→ **OBJECTIVE**
Copy the rows below exactly as they appear, starting at the line containing "Expand Communications submenu" and ending at the line containing "Action: coord(1011,225)", with both of those lines included.

─── RECORD EXCERPTS ───

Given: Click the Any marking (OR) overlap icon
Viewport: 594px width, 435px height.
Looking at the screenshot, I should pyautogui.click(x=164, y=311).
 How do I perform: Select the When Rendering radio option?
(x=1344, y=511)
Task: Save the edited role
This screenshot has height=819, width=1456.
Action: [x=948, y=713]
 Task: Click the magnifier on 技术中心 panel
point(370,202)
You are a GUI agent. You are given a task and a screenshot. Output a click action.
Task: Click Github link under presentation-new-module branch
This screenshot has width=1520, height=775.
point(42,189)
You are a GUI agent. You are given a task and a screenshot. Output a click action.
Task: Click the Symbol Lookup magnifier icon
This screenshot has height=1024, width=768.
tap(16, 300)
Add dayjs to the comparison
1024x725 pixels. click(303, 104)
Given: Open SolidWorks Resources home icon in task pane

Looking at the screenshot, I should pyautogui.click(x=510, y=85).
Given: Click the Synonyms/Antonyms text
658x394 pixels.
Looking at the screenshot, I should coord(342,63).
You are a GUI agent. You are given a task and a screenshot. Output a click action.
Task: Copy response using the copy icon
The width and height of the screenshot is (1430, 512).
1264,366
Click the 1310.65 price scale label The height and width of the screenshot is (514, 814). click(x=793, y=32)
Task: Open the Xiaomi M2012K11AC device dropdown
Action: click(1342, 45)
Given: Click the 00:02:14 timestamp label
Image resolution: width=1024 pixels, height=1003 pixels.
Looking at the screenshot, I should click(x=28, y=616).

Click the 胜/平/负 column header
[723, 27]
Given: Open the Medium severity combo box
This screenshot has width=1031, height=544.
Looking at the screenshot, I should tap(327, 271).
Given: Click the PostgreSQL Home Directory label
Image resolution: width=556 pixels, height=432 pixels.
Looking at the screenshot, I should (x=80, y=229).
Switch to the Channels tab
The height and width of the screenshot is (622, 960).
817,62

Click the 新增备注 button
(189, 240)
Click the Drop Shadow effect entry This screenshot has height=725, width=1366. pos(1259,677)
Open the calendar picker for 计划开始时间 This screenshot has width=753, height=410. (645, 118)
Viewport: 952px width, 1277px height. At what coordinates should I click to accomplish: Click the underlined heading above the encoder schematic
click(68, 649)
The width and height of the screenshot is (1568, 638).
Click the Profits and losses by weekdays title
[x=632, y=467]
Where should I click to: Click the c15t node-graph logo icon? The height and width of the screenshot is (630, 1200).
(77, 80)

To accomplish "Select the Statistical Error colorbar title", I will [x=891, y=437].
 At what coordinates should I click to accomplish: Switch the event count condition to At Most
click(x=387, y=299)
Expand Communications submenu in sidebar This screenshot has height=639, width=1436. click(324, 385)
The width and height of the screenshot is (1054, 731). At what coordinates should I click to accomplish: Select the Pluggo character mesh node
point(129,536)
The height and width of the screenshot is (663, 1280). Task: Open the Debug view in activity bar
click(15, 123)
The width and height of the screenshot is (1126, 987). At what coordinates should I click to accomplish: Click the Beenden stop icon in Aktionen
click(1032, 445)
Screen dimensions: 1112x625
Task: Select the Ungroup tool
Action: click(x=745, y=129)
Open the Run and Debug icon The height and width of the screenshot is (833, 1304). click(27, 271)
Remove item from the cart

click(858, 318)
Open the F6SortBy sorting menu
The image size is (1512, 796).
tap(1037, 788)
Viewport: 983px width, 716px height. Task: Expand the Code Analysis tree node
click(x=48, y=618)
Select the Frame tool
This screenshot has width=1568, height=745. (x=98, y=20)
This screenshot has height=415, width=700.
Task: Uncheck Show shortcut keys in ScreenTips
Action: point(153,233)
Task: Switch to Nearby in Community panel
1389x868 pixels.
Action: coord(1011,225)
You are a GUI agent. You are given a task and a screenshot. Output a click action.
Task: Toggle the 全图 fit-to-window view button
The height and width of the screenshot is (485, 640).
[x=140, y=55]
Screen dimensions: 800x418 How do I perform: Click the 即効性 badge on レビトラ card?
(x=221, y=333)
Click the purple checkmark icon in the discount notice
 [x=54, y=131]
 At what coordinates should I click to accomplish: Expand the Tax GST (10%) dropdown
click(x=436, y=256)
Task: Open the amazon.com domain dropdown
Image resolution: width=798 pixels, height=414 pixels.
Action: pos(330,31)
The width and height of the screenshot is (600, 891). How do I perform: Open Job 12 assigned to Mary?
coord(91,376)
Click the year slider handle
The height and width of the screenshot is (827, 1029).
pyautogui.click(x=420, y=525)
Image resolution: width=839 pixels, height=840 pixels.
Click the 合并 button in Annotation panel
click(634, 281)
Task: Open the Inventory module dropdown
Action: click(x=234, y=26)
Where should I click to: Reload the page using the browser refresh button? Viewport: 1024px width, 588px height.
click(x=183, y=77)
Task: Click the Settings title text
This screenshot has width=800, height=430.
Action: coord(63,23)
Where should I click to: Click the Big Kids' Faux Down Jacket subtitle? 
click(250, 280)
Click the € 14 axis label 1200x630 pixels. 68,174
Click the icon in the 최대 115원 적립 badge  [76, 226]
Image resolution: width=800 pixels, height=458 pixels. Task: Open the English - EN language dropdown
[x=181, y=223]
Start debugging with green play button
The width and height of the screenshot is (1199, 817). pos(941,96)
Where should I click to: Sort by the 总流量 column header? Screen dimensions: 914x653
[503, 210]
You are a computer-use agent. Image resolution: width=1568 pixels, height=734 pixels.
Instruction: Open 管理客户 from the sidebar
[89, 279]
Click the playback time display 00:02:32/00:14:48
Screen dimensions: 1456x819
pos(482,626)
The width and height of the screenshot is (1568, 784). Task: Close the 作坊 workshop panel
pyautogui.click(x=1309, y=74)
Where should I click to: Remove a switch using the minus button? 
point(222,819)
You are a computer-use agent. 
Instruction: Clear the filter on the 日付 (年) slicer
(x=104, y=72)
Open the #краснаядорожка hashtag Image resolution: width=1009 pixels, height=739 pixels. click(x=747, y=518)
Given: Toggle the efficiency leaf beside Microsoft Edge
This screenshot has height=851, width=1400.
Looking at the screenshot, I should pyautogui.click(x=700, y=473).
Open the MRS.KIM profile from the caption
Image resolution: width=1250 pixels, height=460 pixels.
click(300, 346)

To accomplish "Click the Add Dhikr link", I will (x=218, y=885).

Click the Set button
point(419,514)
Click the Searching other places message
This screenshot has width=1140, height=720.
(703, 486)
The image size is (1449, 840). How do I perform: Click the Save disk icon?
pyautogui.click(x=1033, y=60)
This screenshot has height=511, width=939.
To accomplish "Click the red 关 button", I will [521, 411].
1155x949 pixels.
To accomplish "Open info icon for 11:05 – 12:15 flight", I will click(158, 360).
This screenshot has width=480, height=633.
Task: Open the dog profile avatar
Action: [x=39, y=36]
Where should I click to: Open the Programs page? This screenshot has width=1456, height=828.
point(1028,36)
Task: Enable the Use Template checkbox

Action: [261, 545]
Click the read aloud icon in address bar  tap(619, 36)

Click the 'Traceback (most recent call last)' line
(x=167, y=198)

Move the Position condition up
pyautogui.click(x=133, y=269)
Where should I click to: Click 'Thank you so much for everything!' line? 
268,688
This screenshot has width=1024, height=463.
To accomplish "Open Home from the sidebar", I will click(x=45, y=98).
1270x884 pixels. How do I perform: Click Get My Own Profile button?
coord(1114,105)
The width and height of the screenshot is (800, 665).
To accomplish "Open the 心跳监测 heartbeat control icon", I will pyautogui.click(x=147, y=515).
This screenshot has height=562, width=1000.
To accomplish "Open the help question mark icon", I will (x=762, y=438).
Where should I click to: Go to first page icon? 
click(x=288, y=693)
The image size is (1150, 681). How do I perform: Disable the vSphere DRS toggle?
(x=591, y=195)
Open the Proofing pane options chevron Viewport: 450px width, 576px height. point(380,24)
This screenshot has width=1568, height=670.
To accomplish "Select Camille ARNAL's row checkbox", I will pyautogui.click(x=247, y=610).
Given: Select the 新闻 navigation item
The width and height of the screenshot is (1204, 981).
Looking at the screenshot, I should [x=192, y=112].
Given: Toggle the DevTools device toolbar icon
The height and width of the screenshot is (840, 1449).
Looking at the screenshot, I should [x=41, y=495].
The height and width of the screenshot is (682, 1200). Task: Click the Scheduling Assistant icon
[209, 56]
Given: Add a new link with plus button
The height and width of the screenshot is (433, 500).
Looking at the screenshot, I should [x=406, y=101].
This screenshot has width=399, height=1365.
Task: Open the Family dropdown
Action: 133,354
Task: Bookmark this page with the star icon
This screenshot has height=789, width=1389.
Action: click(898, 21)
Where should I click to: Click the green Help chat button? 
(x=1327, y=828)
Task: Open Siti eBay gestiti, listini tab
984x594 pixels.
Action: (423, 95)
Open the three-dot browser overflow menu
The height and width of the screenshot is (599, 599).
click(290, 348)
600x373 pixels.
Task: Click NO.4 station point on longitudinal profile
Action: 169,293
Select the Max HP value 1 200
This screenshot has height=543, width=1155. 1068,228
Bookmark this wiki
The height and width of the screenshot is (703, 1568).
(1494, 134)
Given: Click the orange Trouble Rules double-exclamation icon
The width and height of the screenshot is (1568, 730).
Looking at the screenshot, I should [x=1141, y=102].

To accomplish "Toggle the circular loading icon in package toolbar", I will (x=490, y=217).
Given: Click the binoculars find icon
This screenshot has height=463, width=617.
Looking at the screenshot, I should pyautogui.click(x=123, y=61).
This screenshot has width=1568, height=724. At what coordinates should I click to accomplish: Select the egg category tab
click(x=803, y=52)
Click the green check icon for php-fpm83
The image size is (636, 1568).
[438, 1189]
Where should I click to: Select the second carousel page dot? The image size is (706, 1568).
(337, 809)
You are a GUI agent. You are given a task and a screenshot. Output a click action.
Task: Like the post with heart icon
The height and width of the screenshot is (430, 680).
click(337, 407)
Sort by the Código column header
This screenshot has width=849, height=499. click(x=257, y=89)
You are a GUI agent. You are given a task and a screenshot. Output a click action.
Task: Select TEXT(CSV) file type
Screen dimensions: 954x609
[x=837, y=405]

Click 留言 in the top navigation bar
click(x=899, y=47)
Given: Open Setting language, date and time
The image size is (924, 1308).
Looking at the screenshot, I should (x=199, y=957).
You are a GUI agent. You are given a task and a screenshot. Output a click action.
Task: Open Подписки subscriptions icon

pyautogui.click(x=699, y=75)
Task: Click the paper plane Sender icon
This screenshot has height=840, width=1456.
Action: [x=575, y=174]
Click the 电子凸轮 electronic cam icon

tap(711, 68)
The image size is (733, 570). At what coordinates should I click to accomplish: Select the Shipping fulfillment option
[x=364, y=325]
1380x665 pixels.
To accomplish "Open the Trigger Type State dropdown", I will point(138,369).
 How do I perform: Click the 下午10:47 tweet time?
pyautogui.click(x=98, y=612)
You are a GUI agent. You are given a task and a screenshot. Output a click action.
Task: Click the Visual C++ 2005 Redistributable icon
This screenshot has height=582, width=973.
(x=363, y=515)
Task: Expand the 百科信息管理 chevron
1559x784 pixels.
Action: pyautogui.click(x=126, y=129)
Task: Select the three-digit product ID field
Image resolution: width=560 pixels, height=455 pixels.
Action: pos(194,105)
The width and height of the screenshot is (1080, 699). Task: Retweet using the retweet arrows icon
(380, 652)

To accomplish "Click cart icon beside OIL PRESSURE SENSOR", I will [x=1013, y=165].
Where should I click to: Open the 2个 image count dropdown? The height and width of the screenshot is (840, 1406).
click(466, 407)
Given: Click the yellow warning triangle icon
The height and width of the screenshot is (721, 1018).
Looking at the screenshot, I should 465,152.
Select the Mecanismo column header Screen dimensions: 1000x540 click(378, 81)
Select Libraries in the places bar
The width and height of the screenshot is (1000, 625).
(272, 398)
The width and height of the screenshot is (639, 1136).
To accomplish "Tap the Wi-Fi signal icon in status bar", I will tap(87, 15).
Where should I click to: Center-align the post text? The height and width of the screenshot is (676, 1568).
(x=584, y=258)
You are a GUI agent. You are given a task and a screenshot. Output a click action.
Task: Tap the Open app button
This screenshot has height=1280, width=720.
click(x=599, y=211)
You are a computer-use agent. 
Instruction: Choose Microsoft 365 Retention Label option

───

→ **COMPLETE ANSWER**
Expand Communications submenu in sidebar This screenshot has height=639, width=1436. click(324, 385)
The width and height of the screenshot is (1054, 731). At what coordinates should I click to accomplish: Select the Pluggo character mesh node
point(129,536)
The height and width of the screenshot is (663, 1280). Task: Open the Debug view in activity bar
click(15, 123)
The width and height of the screenshot is (1126, 987). At what coordinates should I click to accomplish: Click the Beenden stop icon in Aktionen
click(1032, 445)
Screen dimensions: 1112x625
Task: Select the Ungroup tool
Action: click(x=745, y=129)
Open the Run and Debug icon The height and width of the screenshot is (833, 1304). click(27, 271)
Remove item from the cart

click(858, 318)
Open the F6SortBy sorting menu
The image size is (1512, 796).
tap(1037, 788)
Viewport: 983px width, 716px height. Task: Expand the Code Analysis tree node
click(x=48, y=618)
Select the Frame tool
This screenshot has width=1568, height=745. (x=98, y=20)
This screenshot has height=415, width=700.
Task: Uncheck Show shortcut keys in ScreenTips
Action: point(153,233)
Task: Switch to Nearby in Community panel
1389x868 pixels.
Action: coord(1011,225)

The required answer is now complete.